Member of the Oklahoma House of Representatives from the Cherokee County district
- In office November 16, 1907 – 1908
- Preceded by: position established
- Succeeded by: Henry Ward

Personal details
- Born: 1871 Tahlequah, Cherokee Nation (1794–1907), Indian Territory
- Died: June 27, 1920 Tahlequah, Oklahoma, U.S.
- Citizenship: Cherokee Nation American
- Education: Hillsdale College

= Joseph L. Manus =

American politician (1871–1920)

Joseph L. Manus was a Cherokee and American politician who served in the Oklahoma House of Representatives from 1907 to 1908.

==Biography==
Joseph L. Manus was born in 1871 and raised near Tahlequah in the Indian Territory (modern state of Oklahoma). He was the son of Skake Manus, a senator in the Cherokee Nation Senate. He attended Hillsdale College from September 1891 until 1896. He played for the Hillsdale Chargers football program from 1892 to 1894, and was the first Native American to attend Hillsdale, where he played football. He was a member of the original Cherokee Nation. After graduating in 1896 he married Effie May Peterson. The couple had six children.

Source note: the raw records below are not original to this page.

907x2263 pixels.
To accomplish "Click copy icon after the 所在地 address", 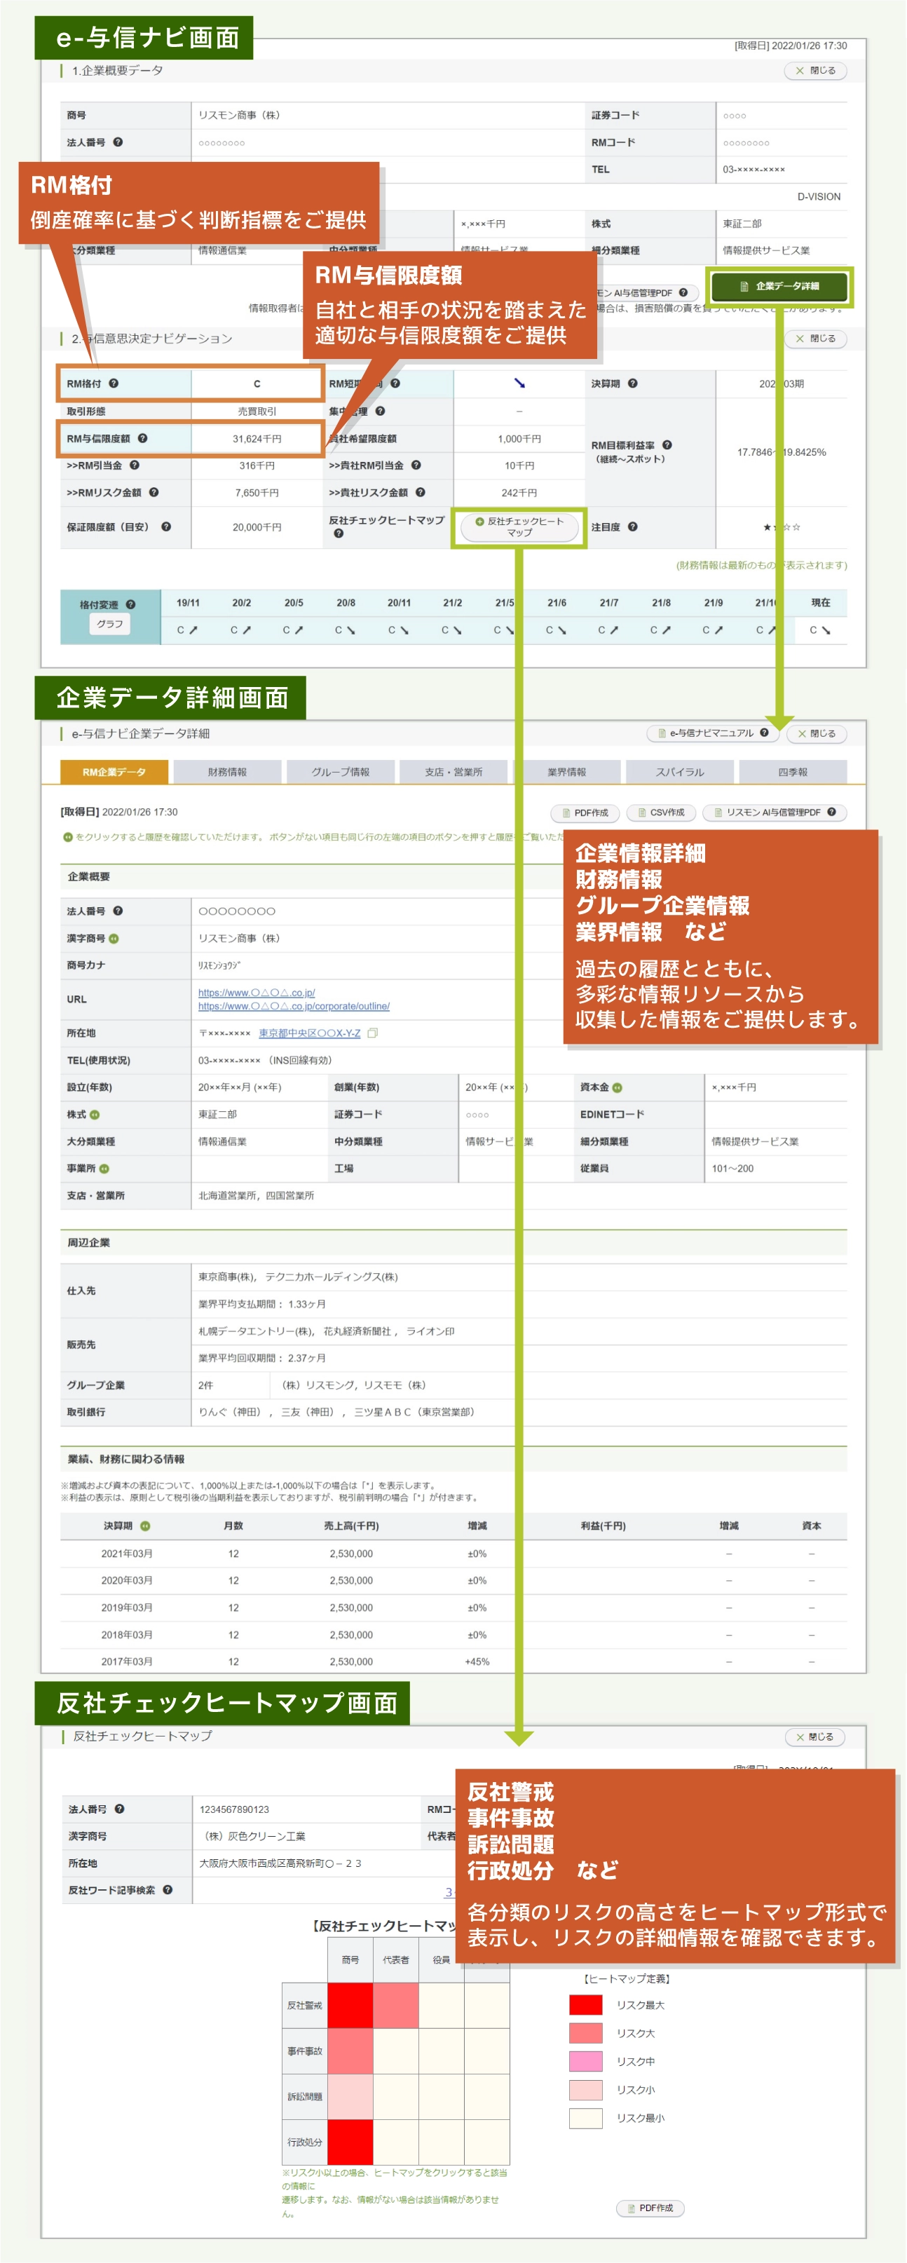I will click(372, 1033).
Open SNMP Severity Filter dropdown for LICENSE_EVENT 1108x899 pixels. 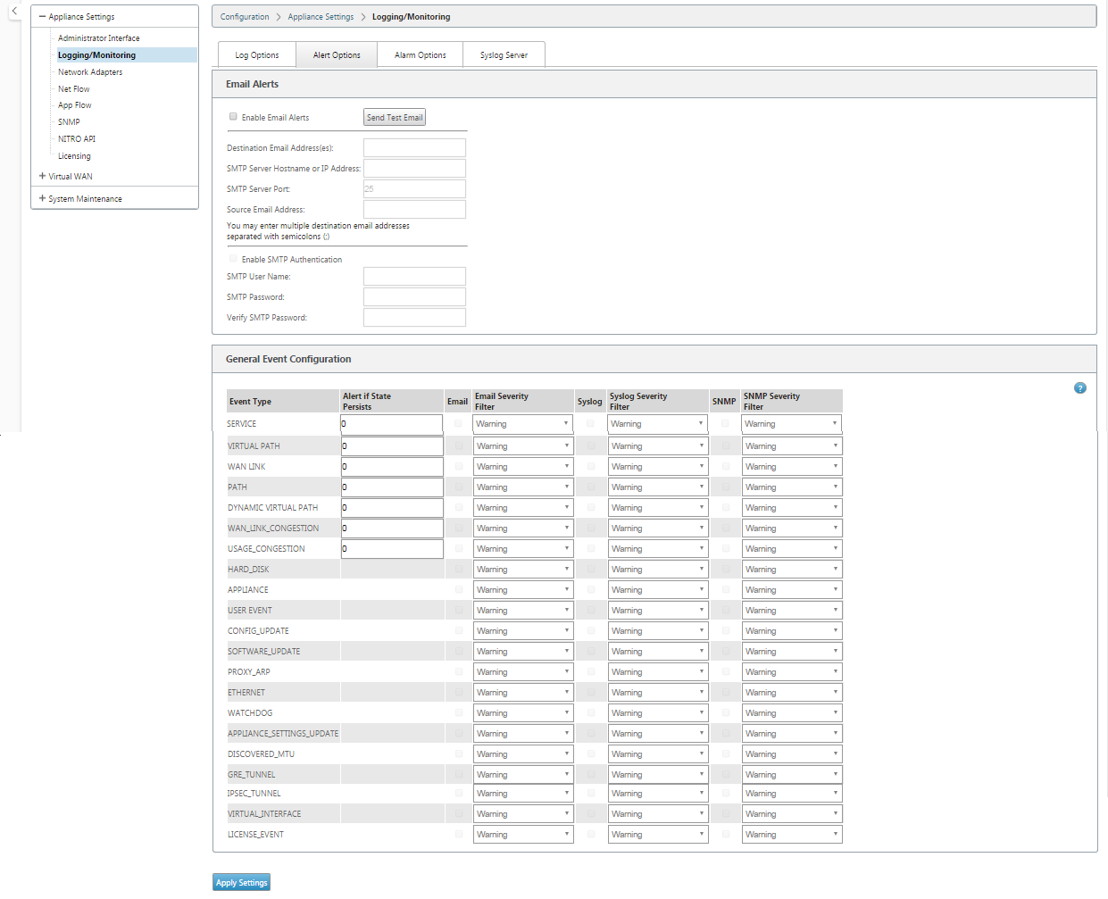click(792, 835)
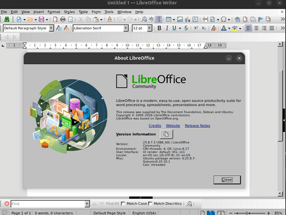The image size is (286, 215).
Task: Toggle Align Left paragraph button
Action: tap(248, 28)
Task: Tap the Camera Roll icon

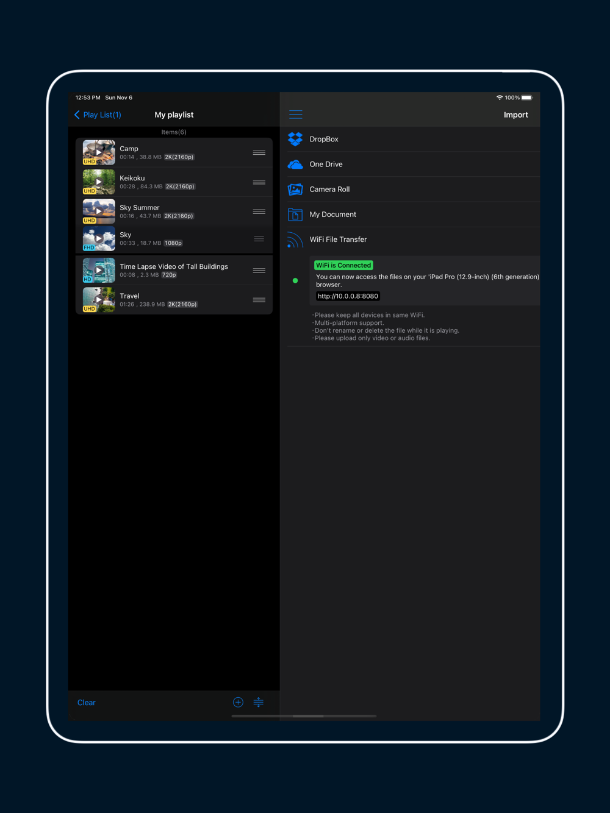Action: point(295,190)
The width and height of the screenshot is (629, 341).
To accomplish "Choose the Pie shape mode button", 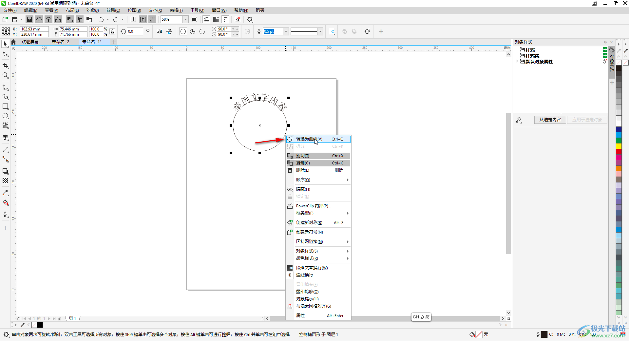I will click(193, 31).
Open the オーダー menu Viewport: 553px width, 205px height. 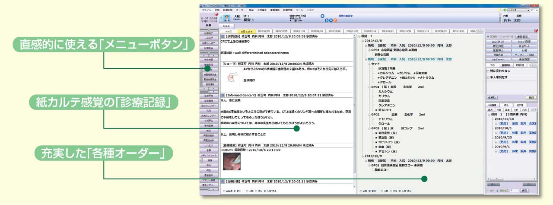[x=241, y=9]
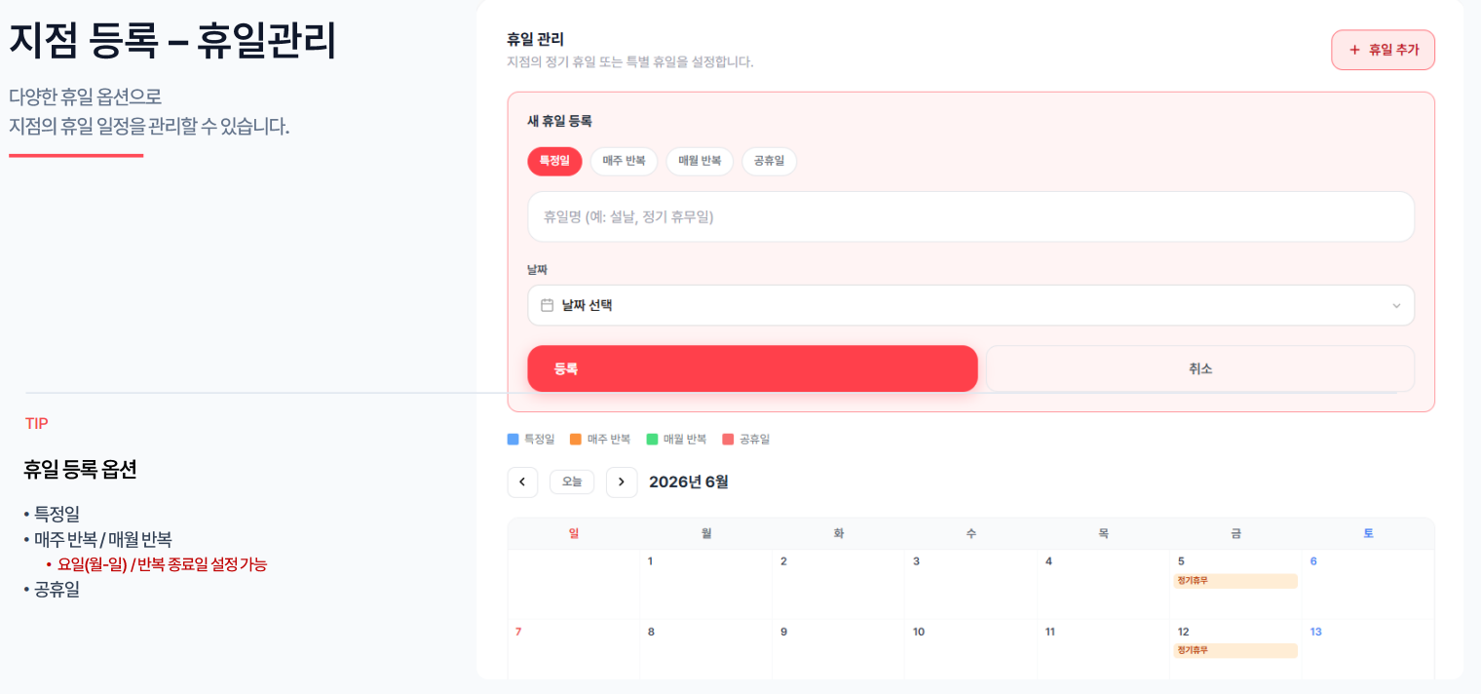Click the blue 특정일 legend square
The width and height of the screenshot is (1481, 694).
[513, 440]
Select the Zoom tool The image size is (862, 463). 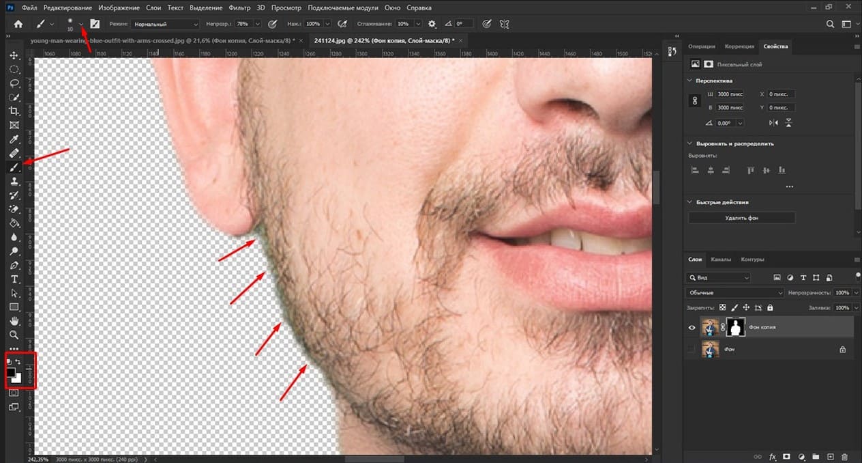[x=14, y=335]
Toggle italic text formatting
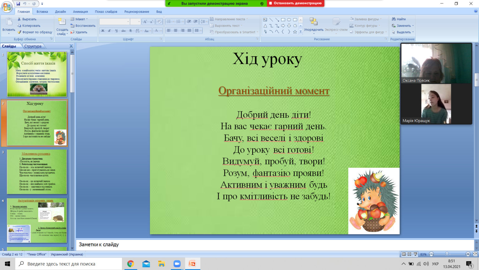The height and width of the screenshot is (270, 479). 109,31
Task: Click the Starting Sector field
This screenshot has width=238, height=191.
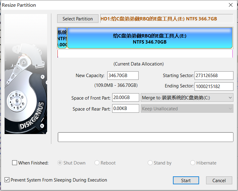Action: pos(214,76)
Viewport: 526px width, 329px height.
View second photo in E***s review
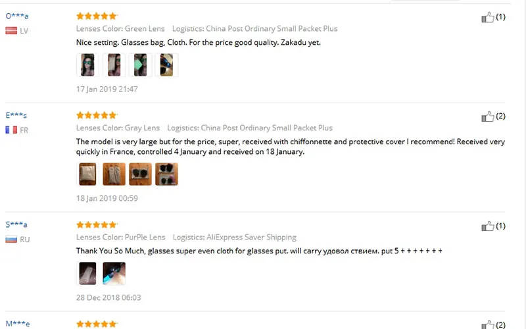[x=114, y=174]
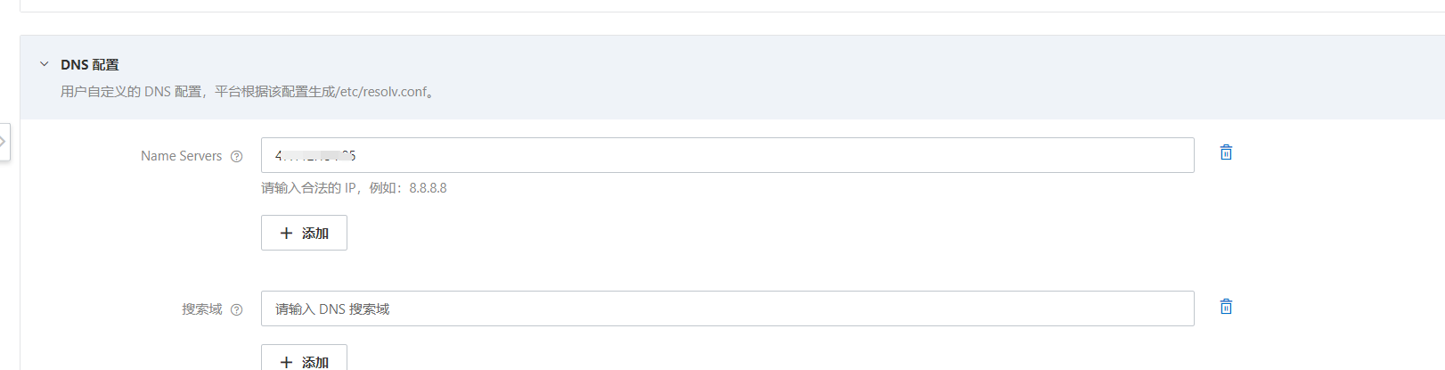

Manus represented Cherokee County in the 1st Oklahoma Legislature as a member of the Democratic Party. He was a member of the Oklahoma House of Representatives and was succeeded in office by Republican representative Henry Ward.

He died on June 27, 1920, of Bright's disease in Tahlequah, Oklahoma. He was posthumously inducted into the Hillsdale College athletic Hall of Fame in 2001.